Pixel coordinate grounding data:

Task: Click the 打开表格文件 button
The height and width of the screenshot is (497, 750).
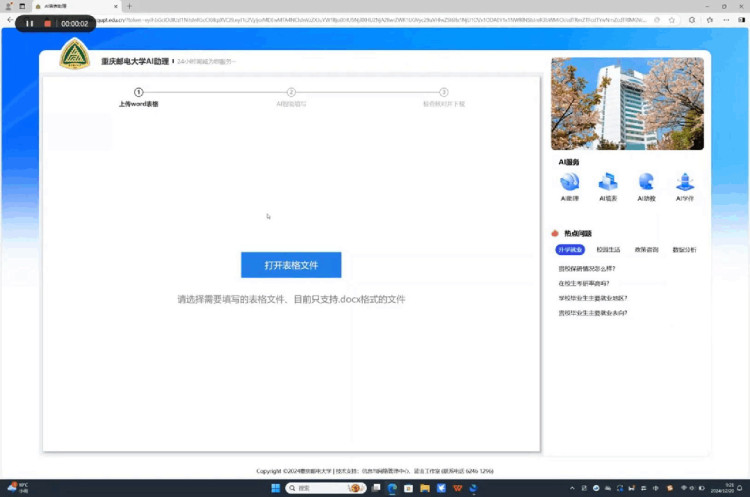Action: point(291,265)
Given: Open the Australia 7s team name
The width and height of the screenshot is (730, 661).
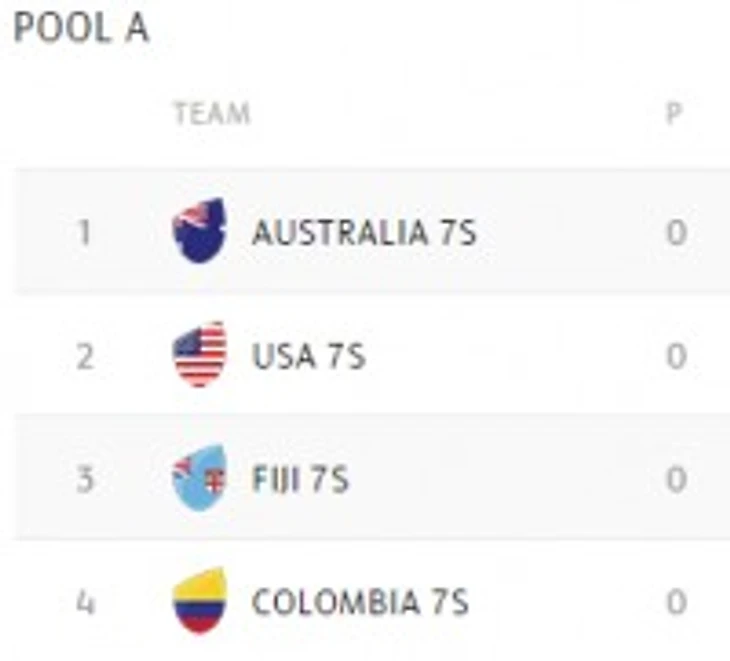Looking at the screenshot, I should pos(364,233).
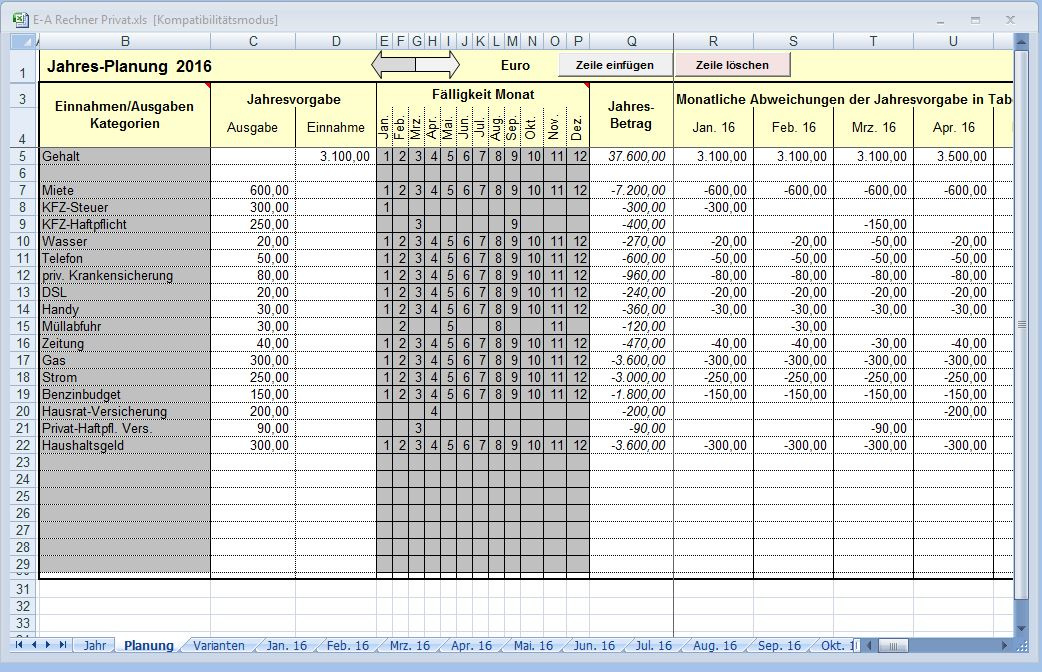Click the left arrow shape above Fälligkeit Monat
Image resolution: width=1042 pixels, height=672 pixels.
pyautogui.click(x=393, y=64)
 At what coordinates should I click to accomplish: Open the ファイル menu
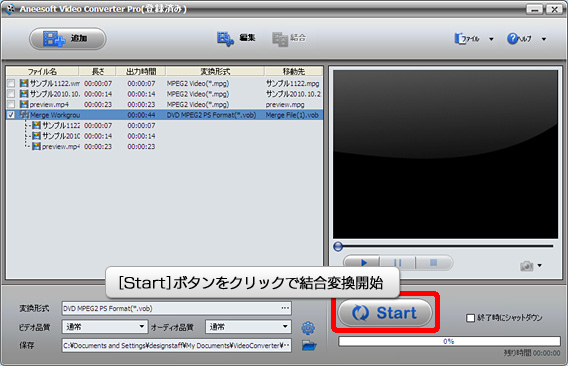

§ **Directions for this task**
Transcribe all the entries precisely. Do not include any picture.

§ **Finished exercise**
Task: Click the 打开表格文件 button
The height and width of the screenshot is (497, 750).
Action: point(291,265)
Given: Open the Australia 7s team name
The width and height of the screenshot is (730, 661).
Looking at the screenshot, I should pos(364,233).
Click the left arrow shape above Fälligkeit Monat
Image resolution: width=1042 pixels, height=672 pixels.
pyautogui.click(x=393, y=64)
 At what coordinates should I click to accomplish: Open the ファイル menu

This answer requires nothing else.